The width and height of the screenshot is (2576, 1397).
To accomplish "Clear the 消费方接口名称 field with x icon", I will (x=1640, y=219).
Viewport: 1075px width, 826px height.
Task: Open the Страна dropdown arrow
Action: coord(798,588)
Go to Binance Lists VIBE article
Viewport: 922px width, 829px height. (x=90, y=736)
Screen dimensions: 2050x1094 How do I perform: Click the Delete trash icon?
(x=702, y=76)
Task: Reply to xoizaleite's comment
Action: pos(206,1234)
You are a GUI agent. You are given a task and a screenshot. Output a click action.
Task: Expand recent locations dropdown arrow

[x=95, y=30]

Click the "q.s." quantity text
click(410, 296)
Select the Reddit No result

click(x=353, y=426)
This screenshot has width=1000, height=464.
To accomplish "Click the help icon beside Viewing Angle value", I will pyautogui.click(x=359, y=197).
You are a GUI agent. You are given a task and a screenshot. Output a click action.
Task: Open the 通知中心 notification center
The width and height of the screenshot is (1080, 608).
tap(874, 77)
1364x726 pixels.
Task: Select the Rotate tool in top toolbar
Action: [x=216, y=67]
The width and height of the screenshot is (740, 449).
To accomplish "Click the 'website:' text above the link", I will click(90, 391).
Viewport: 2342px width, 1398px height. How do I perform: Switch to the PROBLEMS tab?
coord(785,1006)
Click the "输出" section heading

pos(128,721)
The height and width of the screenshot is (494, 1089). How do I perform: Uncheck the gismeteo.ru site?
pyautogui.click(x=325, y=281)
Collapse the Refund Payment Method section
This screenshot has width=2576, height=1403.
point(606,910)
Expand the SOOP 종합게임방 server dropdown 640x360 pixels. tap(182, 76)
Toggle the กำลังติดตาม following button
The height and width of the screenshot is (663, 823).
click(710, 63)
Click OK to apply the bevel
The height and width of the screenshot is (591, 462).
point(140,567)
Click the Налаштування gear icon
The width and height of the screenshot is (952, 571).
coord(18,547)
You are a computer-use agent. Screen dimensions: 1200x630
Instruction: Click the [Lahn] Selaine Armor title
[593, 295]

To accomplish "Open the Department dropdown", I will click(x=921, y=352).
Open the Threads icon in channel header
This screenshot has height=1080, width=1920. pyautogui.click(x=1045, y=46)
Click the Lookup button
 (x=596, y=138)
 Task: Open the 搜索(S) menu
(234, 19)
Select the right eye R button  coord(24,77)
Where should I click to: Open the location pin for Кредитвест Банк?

TASK BRIEF: Give all the entries above as a JSON list of strings, with one string for each line and blank lines left out.

SOLVED PROBLEM:
[
  "The width and height of the screenshot is (2576, 1397).",
  "To accomplish \"Clear the 消费方接口名称 field with x icon\", I will (x=1640, y=219).",
  "Viewport: 1075px width, 826px height.",
  "Task: Open the Страна dropdown arrow",
  "Action: coord(798,588)",
  "Go to Binance Lists VIBE article",
  "Viewport: 922px width, 829px height. (x=90, y=736)",
  "Screen dimensions: 2050x1094 How do I perform: Click the Delete trash icon?",
  "(x=702, y=76)",
  "Task: Reply to xoizaleite's comment",
  "Action: pos(206,1234)",
  "You are a GUI agent. You are given a task and a screenshot. Output a click action.",
  "Task: Expand recent locations dropdown arrow",
  "[x=95, y=30]",
  "Click the \"q.s.\" quantity text",
  "click(410, 296)",
  "Select the Reddit No result",
  "click(x=353, y=426)",
  "This screenshot has width=1000, height=464.",
  "To accomplish \"Click the help icon beside Viewing Angle value\", I will pyautogui.click(x=359, y=197).",
  "You are a GUI agent. You are given a task and a screenshot. Output a click action.",
  "Task: Open the 通知中心 notification center",
  "The width and height of the screenshot is (1080, 608).",
  "tap(874, 77)",
  "1364x726 pixels.",
  "Task: Select the Rotate tool in top toolbar",
  "Action: [x=216, y=67]",
  "The width and height of the screenshot is (740, 449).",
  "To accomplish \"Click the 'website:' text above the link\", I will click(90, 391).",
  "Viewport: 2342px width, 1398px height. How do I perform: Switch to the PROBLEMS tab?",
  "coord(785,1006)",
  "Click the \"输出\" section heading",
  "pos(128,721)",
  "The height and width of the screenshot is (494, 1089). How do I perform: Uncheck the gismeteo.ru site?",
  "pyautogui.click(x=325, y=281)",
  "Collapse the Refund Payment Method section",
  "This screenshot has width=2576, height=1403.",
  "point(606,910)",
  "Expand the SOOP 종합게임방 server dropdown 640x360 pixels. tap(182, 76)",
  "Toggle the กำลังติดตาม following button",
  "The height and width of the screenshot is (663, 823).",
  "click(710, 63)",
  "Click OK to apply the bevel",
  "The height and width of the screenshot is (591, 462).",
  "point(140,567)",
  "Click the Налаштування gear icon",
  "The width and height of the screenshot is (952, 571).",
  "coord(18,547)",
  "You are a computer-use agent. Screen dimensions: 1200x630",
  "Instruction: Click the [Lahn] Selaine Armor title",
  "[593, 295]",
  "To accomplish \"Open the Department dropdown\", I will click(x=921, y=352).",
  "Open the Threads icon in channel header",
  "This screenshot has height=1080, width=1920. pyautogui.click(x=1045, y=46)",
  "Click the Lookup button",
  " (x=596, y=138)",
  " Task: Open the 搜索(S) menu",
  "(234, 19)",
  "Select the right eye R button  coord(24,77)",
  "Where should I click to: Open the location pin for Кредитвест Банк?"
]